[Pixel coordinate grounding data]
[Start of Attachment]

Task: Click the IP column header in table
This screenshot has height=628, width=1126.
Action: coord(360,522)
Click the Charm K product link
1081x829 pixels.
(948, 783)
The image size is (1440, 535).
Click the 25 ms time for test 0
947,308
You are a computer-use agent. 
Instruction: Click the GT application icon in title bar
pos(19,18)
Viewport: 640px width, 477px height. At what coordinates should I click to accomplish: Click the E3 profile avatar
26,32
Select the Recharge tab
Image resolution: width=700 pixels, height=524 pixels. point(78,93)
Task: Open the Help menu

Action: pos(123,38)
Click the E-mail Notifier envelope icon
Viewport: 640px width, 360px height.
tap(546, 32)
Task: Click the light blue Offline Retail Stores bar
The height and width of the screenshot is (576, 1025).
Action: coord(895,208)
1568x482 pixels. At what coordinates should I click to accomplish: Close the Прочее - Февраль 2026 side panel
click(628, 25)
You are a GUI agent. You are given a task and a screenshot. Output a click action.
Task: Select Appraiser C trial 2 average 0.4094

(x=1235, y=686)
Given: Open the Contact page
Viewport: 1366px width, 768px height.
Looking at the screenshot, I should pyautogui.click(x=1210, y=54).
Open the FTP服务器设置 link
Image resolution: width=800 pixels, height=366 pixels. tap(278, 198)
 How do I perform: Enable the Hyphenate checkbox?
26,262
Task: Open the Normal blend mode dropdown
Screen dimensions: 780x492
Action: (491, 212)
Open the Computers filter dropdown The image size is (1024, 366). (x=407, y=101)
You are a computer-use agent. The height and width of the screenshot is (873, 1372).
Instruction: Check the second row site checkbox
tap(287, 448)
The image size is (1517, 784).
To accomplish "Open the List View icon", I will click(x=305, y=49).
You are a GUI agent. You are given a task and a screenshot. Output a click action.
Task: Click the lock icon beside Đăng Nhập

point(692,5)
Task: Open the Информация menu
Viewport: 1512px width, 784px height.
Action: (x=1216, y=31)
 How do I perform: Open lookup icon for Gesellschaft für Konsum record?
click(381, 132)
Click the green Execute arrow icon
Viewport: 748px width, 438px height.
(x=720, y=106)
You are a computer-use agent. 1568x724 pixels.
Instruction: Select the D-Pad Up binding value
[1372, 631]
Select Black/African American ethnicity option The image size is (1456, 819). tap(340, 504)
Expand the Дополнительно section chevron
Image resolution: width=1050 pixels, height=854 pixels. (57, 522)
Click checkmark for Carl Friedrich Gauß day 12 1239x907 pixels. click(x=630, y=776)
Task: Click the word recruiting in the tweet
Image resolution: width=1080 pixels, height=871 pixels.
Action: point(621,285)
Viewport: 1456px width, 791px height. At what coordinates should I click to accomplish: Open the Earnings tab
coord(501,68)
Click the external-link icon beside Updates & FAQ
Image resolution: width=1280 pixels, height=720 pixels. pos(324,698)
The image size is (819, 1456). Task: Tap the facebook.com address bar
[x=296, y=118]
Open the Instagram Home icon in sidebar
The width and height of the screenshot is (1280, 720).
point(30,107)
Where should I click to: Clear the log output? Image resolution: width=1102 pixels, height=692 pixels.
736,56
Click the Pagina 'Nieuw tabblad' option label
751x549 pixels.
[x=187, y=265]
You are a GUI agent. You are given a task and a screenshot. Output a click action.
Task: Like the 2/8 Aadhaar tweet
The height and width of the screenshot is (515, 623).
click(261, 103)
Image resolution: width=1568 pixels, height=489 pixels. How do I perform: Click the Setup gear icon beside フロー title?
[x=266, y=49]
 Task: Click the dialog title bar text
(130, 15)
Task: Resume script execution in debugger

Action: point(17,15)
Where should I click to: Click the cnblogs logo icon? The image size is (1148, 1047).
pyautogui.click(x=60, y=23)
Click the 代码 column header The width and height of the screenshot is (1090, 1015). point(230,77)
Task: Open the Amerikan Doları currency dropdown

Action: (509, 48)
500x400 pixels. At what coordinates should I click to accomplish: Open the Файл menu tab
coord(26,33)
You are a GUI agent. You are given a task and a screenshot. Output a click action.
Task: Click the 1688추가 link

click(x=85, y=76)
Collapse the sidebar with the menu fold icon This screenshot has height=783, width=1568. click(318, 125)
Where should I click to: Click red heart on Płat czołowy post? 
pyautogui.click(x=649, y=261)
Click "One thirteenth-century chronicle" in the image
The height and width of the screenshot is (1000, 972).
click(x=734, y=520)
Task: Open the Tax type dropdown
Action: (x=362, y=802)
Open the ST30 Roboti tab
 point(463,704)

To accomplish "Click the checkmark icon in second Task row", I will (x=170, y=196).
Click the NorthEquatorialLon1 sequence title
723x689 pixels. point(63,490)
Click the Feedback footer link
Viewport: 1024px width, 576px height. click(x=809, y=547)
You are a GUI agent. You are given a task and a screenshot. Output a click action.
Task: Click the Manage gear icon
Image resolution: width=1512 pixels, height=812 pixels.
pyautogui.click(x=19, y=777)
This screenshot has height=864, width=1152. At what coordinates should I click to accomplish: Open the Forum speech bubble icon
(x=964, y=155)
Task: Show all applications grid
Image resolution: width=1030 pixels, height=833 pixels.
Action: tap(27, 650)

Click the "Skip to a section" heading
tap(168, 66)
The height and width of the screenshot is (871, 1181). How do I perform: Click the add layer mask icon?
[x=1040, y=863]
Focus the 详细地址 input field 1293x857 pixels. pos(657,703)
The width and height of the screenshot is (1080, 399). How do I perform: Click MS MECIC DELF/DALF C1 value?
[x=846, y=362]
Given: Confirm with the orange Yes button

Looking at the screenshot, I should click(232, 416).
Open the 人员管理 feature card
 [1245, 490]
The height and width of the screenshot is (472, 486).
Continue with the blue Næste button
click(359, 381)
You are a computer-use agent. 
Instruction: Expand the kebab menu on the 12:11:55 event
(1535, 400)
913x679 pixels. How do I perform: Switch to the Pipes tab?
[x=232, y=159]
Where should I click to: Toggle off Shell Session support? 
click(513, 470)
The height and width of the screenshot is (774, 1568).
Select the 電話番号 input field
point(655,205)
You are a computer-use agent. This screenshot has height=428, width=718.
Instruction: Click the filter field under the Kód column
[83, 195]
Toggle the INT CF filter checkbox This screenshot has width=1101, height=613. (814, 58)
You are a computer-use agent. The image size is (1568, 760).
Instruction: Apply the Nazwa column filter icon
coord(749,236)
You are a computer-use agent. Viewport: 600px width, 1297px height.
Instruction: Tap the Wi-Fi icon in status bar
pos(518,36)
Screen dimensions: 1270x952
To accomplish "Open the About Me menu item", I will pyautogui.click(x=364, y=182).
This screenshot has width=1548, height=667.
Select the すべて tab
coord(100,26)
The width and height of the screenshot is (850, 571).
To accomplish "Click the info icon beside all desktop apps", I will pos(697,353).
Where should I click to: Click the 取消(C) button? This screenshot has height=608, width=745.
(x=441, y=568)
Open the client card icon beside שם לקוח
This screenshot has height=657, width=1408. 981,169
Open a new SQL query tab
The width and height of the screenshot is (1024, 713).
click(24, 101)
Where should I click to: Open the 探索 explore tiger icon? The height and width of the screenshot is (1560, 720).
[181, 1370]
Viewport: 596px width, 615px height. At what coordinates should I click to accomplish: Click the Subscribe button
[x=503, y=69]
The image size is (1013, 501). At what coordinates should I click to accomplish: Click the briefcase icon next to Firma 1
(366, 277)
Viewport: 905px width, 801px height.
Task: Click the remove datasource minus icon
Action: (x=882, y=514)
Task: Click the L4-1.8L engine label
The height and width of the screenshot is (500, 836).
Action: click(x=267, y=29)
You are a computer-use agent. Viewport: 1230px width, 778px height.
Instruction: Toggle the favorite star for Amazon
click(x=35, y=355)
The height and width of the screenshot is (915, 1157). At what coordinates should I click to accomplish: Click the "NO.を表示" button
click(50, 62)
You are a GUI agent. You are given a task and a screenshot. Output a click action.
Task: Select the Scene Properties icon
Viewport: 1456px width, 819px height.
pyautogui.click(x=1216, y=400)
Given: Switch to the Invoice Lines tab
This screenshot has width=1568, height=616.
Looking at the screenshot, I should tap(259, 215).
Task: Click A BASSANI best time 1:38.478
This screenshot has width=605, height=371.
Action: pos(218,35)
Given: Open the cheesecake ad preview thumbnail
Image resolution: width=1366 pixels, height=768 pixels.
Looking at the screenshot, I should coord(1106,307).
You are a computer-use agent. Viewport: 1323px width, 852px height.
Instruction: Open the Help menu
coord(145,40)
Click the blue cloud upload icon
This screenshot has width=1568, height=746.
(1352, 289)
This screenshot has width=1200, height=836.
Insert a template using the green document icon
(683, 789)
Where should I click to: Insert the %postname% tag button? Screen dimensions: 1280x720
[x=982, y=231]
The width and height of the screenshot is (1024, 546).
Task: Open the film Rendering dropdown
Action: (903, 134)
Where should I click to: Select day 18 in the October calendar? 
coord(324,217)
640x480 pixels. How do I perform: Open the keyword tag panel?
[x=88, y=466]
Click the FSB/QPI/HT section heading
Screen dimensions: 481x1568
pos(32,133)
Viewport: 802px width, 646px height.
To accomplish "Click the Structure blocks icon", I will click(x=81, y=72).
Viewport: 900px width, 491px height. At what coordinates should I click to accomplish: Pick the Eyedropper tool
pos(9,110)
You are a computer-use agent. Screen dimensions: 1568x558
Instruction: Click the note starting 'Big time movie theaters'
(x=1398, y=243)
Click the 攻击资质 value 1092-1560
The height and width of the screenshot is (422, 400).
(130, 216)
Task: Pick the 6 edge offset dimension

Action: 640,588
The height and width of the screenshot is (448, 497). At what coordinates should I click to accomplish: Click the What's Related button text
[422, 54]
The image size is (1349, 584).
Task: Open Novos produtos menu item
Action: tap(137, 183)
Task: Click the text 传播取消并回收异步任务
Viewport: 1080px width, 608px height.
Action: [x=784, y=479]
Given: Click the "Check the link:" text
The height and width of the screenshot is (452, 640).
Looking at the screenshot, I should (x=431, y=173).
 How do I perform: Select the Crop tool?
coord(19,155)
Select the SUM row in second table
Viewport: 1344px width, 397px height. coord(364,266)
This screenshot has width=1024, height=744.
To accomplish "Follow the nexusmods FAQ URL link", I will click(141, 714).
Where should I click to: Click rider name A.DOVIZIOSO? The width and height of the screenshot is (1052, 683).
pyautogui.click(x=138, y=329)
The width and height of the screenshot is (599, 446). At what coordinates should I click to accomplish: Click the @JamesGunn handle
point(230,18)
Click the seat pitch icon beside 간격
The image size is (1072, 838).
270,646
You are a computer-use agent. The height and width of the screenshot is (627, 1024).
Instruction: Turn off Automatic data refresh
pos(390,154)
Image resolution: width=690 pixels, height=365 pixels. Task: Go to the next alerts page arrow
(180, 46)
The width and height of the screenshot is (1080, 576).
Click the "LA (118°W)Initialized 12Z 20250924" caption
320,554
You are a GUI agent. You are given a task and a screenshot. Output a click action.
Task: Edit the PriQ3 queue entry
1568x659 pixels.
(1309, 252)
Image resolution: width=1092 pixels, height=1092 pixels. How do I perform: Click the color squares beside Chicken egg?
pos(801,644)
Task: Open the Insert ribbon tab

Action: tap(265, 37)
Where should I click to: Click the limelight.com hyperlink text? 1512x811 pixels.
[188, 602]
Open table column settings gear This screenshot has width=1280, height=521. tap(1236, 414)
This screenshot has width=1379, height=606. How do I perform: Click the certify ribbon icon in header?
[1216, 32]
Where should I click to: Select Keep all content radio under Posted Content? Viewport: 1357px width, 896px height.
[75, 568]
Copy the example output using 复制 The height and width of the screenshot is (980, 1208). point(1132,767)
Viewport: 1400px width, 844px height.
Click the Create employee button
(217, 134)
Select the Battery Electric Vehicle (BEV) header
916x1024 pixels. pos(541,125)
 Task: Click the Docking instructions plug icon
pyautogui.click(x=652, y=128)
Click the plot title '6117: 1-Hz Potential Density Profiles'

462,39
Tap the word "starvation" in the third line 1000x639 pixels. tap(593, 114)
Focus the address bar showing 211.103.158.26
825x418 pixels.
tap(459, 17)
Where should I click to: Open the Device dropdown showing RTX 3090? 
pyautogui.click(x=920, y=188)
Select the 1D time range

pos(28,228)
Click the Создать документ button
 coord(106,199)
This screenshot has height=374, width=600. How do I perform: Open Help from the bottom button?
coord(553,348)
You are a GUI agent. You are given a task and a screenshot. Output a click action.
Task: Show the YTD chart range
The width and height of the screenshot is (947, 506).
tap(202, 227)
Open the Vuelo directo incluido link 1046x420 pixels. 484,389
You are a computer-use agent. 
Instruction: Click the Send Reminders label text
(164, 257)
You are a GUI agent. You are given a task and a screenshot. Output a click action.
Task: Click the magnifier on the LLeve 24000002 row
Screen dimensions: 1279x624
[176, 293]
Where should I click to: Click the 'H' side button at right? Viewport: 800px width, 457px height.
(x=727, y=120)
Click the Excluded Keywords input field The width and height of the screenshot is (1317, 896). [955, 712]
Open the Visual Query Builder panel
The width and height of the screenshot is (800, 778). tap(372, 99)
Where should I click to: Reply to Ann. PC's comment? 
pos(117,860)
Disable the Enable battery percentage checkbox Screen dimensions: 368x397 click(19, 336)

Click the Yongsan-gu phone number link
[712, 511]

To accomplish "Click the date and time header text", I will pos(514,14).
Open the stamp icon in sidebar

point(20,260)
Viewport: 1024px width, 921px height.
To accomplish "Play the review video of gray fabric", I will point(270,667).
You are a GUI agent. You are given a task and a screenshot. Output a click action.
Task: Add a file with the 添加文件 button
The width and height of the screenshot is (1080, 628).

[End of Attachment]

WHAT TO WORK ON
Give back, exactly as written, the stretch from the line with "Task: Select the Scene Properties icon" through the line with "Given: Open the cheesecake", and no other lines from the records above.

SOLUTION
Task: Select the Scene Properties icon
Viewport: 1456px width, 819px height.
pyautogui.click(x=1216, y=400)
Given: Switch to the Invoice Lines tab
This screenshot has width=1568, height=616.
Looking at the screenshot, I should tap(259, 215).
Task: Click A BASSANI best time 1:38.478
This screenshot has width=605, height=371.
Action: pos(218,35)
Given: Open the cheesecake ad preview thumbnail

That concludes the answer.